Dvārakā, also known as Dvāravatī (Sanskrit द्वारका "the gated [city]", possibly meaning having many gates, or alternatively having one or several very grand gates), is a sacred historic city in the sacred literature of Hinduism, Jainism, and Buddhism. It is also alternatively spelled as Dvarika. The name Dvaraka is said to have been given to the place by Krishna, a major deity in Hinduism. Dvaraka is one of the Sapta Puri (seven sacred cities) of Hinduism.

In the Mahabharata, it was a city located in what is now Dwarka, formerly called Kushasthali, the fort of which had to be repaired by the Yadavas. In this epic, the city is described as a capital of the Anarta Kingdom. According to the Harivamsa the city was located in the region of the Sindhu Kingdom.

In the Hindu epics and the Puranas, Dvaraka is called Dvaravati and is one of seven Tirtha (pilgrimage) sites for spiritual liberation. The other six are Mathura, Ayodhya, Kashi, Kanchipuram, Avantika (Ujjain) and Puri.

Description in the Harivamsa 
In Harivamsa, Dvaraka is described as largely built on "submerged land", "released by the ocean" (2.55.118 and 2.58.34).
 The city was the former "sporting ground of the King Raivataka" called "Dvāravāti", which "was squared like a chess board" (2.56.29).
 Nearby was the mountain range Raivataka (2.56.27), "the living place of the gods" (2.55.111).
 The city was measured by Brahmins; the foundations of the houses were laid and at least some of the houses were built by the Yadavas (2.58.9 - 15).
 It was built by Vishwakarman in one day (2.58.40) "mentally" (2.58.41 and 44).
 It had surrounding walls (2.58.48 and 53) with four main gates (2.58.16).
 Its houses were arranged in lines (2.58.41) and the city had "high buildings" (2.58.50 and 54) (2.58.53), which "almost touched the sky" (2.58.50), and had "doors that had the colour of white clouds" (2.58.48).
 The fort walls of the city were "shining with the colour of the Sun and pots of gold" and "sounds emanating from grand houses sparkling with golden colour" (2.58.53).
 It had a temple area with a palace for Krishna himself, which had a separate bathroom (2.58.43).
 "The city is beautified on Earth by the ocean" like Indra's heavenly city is "beautified by an assembly of important jewels" (2.58.47 - 66, (2.58.49).

Dvaraka in Hindu scripture

Description 

The following description of Dvaraka during Krishna's presence there appears in the Bhagavata Purana (Srimad-Bhagavatam; 10.69.1-12) in connection with the sage Narada's visit.
══════
• [WORK INSTRUCTIONS]:
• a. Name the six pilgrimage sites that the passage on Dvaraka lists alongside Dvaravati as Tirtha sites for spiritual liberation.
• b. Continue the passage on Dvaraka from its final sentence, supplying the Bhagavata Purana description of the city at the time of Narada's visit.

• [RECORDS SHOWN]:
══════
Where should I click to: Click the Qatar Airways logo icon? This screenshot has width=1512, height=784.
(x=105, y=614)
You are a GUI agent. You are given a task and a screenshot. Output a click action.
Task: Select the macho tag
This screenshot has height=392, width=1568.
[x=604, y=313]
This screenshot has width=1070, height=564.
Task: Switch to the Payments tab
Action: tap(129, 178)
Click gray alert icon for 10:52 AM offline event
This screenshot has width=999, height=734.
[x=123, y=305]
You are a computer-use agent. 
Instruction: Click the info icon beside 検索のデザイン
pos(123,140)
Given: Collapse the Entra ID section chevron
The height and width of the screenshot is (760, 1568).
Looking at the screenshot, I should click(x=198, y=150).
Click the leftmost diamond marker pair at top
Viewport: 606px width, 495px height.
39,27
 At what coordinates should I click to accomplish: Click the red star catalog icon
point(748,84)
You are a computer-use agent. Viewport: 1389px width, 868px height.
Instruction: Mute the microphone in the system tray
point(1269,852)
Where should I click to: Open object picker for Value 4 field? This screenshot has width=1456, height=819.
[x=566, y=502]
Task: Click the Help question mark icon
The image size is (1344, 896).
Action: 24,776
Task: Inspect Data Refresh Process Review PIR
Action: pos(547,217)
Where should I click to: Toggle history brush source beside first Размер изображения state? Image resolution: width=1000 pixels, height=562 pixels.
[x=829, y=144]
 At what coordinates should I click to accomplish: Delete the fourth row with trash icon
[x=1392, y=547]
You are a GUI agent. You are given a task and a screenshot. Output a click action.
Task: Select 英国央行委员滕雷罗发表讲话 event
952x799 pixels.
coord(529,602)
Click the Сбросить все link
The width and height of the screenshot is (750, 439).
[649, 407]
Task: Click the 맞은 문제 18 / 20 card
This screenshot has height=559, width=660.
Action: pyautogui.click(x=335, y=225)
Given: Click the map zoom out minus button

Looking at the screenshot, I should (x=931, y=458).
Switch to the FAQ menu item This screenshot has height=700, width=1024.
══════
• [RESULTS IN ORDER]:
• a. Mathura, Ayodhya, Kashi, Kanchipuram, Avantika (Ujjain), Puri

• b.
The City was filled with the sounds of birds and bees flying about the parks and pleasure gardens, while its lakes, crowded with blooming indivara, ambhoja, kahlara, kumuda, and utpala lotuses, resounded with the calls of swans and cranes.

Dvaraka boasted 900,000 royal palaces, all constructed with crystal and silver and splendorously decorated with huge emeralds. Inside these palaces, the furnishings were bedecked with gold and jewels.

Traffic moved along a well laid-out system of boulevards, roads, intersections, and marketplaces, and many assembly houses and temples of demigods graced the charming city. The roads, courtyards, commercial streets, and residential patios were all sprinkled with water and shaded from the sun's heat by banners waving from flagpoles.

In the city of Dvaraka was a beautiful private quarter worshiped by the planetary rulers. This district, where the demigod Vishvakarma had shown all his divine skill, was the residential area of Lord Hari Krishna, and thus it was gorgeously decorated by the sixteen thousand palaces of Lord Krishna's queens. Narada Muni entered one of these immense palaces.

Supporting the palace were coral pillars decoratively inlaid with vaidurya gems. Sapphires bedecked the walls, and the floors glowed with perpetual brilliance. In that palace Tvashta had arranged canopies with hanging strands of pearls; there were also seats and beds fashioned of ivory and precious jewels. In attendance were many well-dressed maidservants bearing lockets on their necks, and also armor-clad guards with turbans, fine uniforms, and jeweled earrings.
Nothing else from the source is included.